Donny’s Weekend Wine Picks
The world is awash in grape juice, and by that I mean wine. So if you are thinking it’s time to try something new, if you’re bored with that same glass of Sauvignon Blanc tasting of grapefruit and green apple or you keep saying “Cabernet, please” but you don’t always enjoy what’s poured into the glass, I offer here a quick cheat sheet on some other varietals you might find exciting. Be brave. Go outside your comfort zone. Try something different. Here are my picks for this fall, not in any particular order. You should be able to find good offerings in local stores at $15-$20 and a bit less if you’re lucky. (I used to say $10-$15, but the cost of production and transportation is pushing prices up a bit):
- Albarino: Crisp, fresh, aromatic and a bit minerally; once you’ve tasted this popular Spanish white, you will never order Sauvignon Blanc again. A number of years ago, Albarino’s were also a great buy at just over $10. Now that we’ve figured out what the Spanish have known for hundreds of years, expect to pay closer to $15 and up.
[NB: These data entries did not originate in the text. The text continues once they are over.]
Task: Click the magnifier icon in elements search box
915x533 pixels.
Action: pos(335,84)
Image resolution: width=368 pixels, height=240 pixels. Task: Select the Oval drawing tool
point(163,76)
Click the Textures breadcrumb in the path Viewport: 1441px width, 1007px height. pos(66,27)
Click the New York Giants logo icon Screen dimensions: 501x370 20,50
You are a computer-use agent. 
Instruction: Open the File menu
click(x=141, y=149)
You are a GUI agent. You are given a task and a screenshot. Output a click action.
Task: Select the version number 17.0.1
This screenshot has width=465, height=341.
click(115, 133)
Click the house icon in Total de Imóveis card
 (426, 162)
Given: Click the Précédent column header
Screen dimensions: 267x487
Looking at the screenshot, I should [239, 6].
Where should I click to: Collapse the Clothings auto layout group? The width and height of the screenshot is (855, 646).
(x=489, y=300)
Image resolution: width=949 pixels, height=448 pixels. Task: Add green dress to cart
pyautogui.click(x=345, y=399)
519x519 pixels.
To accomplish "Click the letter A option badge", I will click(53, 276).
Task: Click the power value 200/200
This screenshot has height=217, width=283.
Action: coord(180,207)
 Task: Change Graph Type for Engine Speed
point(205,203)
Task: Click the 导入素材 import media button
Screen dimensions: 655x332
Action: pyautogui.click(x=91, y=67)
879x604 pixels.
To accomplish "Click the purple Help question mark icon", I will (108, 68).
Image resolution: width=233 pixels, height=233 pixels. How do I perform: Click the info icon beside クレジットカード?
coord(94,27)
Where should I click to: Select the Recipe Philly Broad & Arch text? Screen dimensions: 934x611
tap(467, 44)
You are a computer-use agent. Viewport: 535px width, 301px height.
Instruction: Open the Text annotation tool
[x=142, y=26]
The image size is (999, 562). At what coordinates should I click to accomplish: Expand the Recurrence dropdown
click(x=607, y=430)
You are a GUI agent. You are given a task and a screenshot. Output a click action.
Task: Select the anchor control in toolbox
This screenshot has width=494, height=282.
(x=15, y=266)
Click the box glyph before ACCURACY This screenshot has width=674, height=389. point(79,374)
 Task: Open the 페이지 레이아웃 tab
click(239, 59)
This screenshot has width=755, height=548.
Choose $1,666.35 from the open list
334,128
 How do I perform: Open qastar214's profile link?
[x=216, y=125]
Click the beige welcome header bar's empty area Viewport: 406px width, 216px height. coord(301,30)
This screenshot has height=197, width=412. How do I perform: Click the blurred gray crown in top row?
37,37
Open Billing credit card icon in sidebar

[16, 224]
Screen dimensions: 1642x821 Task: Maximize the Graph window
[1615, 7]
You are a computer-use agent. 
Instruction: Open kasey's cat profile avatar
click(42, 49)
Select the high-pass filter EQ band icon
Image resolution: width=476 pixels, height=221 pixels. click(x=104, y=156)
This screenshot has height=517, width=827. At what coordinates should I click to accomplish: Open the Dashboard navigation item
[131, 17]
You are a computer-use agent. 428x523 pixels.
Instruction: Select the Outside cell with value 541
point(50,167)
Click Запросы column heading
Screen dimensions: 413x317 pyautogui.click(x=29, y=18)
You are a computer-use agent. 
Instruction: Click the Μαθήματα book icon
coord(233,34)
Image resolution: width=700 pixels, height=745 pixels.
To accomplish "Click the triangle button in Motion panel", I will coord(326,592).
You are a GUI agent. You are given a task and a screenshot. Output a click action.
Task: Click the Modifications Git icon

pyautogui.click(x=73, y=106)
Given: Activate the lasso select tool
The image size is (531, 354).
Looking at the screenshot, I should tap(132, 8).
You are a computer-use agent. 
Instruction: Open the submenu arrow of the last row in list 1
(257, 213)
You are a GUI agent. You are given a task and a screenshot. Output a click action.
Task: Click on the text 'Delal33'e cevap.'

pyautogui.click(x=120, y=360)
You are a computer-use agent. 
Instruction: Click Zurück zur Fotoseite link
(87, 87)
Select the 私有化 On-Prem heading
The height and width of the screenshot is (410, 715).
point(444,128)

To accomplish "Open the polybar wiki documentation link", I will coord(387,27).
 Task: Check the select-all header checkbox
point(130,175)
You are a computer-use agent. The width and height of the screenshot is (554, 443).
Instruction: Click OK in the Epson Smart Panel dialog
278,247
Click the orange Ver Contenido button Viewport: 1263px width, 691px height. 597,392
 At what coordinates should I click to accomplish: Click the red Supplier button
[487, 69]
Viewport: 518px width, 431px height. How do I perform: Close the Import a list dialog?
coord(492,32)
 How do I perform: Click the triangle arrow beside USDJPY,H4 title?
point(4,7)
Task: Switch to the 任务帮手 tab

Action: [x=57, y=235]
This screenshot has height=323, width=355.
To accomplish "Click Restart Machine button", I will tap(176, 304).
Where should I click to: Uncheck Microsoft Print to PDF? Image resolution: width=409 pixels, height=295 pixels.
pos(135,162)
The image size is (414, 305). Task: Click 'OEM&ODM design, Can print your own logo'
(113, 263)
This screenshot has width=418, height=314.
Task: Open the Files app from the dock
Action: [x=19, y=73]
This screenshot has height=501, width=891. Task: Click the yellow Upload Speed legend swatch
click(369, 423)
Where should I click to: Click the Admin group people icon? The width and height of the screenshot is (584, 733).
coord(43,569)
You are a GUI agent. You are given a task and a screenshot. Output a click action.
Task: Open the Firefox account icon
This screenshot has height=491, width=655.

- California Chardonnay: I stopped drinking Chardonnay for ten years after a certain critic said he liked “buttery and oaky”. Personally, I didn’t understand why anyone would take lovely white grapes and soak them in burnt wood. But the trend has turned and California Chardonnay is wonderful again. Look for ones with no oak, or a hint of oak. Most bartenders and wine store professionals will know exactly what you’re talking about.
- Pinot Noir: France’s classic Red Burgundy is a light to medium-body red, fruit forward, with soft tannins. The Willamette Valley in Oregon has been producing some great Pinot’s, and I’ve had a few from the Sonoma region that were excellent. This is a great “drinking” wine with friends.
- Langhe Nebbiolo: If you can afford them, drink Barolo, one of the world’s great red wines. If you can’t, look for Nebbiolo “Langhe”. Nebbiolo grapes are the heart and soul of Barolo, but the price is within reach. Another finicky grape much like the Pinot Noir, this a medium red with a great aromatic nose and complex flavors on the palate.
- Malbec: I call this the new Zinfandel. California Zinfandel is a big, pushy red, full of flavor, fruit forward, and usually high in alcohol. Malbec, mostly from Argentina, offers that same deep flavor of pit fruits, dark chocolate and earth notes, but the alcohol content is usually closer to 13.5 than 14.5, a welcome difference. And with California wines priced at a premium, Malbec is a better value, too.